7月に行われる滋賀県知事選挙への不出馬を表明した、滋賀県知事の嘉田由紀子さん(63才)。その理由について、嘉田さんの次男・修平さん(35才)は少し逡巡しながら、こう口にした。
「不出馬の理由はいろいろありますが、きっかけとして見れば、兄の反対というのがかなり大きかったのかもしれません」
実は嘉田さんの不出馬の陰には、長男が反対せざるを得ない、そして嘉田さん自身も押し切ることができない“問題”があった。修平さんが家族の苦悩の日々を明かした。

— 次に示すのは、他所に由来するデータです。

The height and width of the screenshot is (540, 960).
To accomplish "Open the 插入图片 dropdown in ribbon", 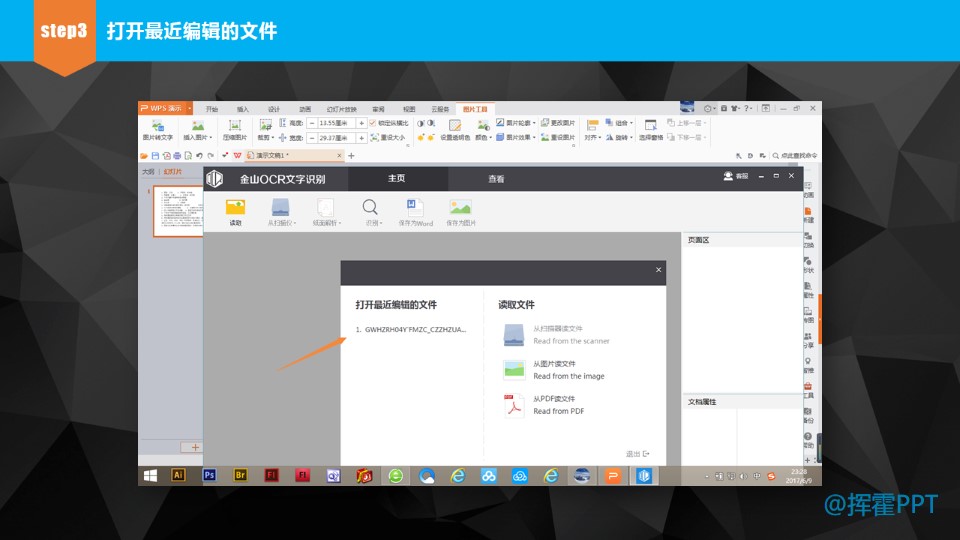I will point(198,138).
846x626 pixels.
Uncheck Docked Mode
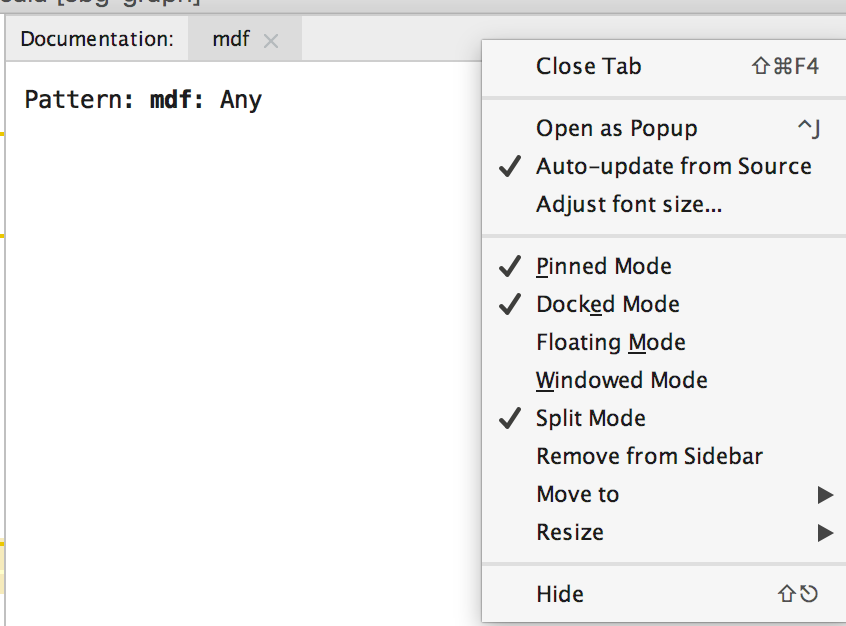pyautogui.click(x=608, y=305)
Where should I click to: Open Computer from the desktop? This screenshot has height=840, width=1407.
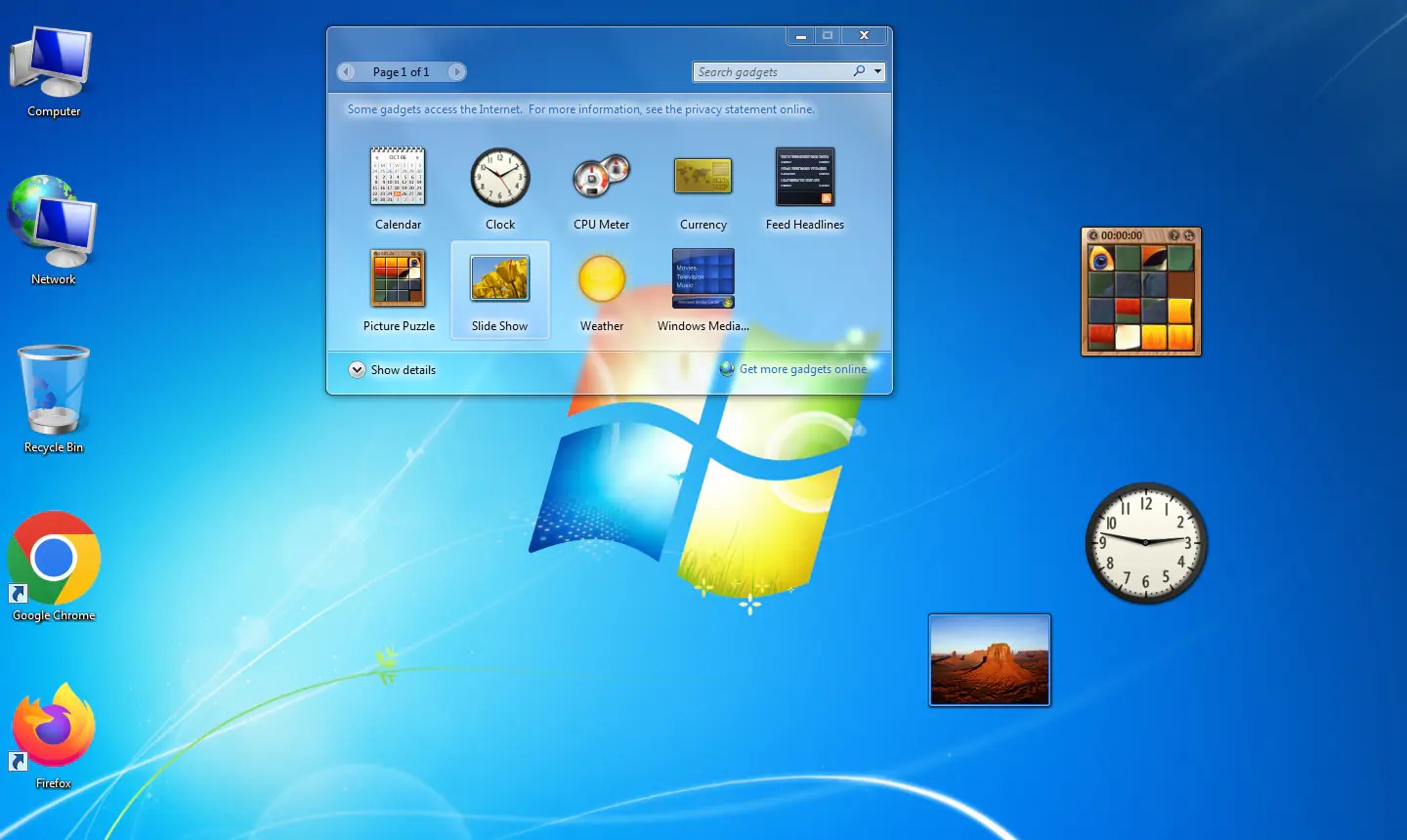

「兄の反対には、大津のいじめ問題が深く関係しているんです」
2011年10月、滋賀県大津市の市立中学校の2年生だった男子生徒がいじめにより自殺したことに端を発した「大津いじめ事件」。学校側は全校生徒を対象にいじめの実態に関するアンケートを行ったが、「いじめと自殺の因果関係は不明」として調査を打ち切った。だが、実際にはアンケートの回答のなかには「自殺の練習をさせられた」といった記述があったことが発覚して、学校側のずさんな対応が明らかになり、社会問題となった。
その後、大津市が設置した第三者調査委員会は、2013年1月に「プロレス技をかける」「死ねと罵声を浴びせる」など19項目のいじめ行為を認定。今年3月にはいじめを行っていた元同級生2人の処分が決定したばかりだ。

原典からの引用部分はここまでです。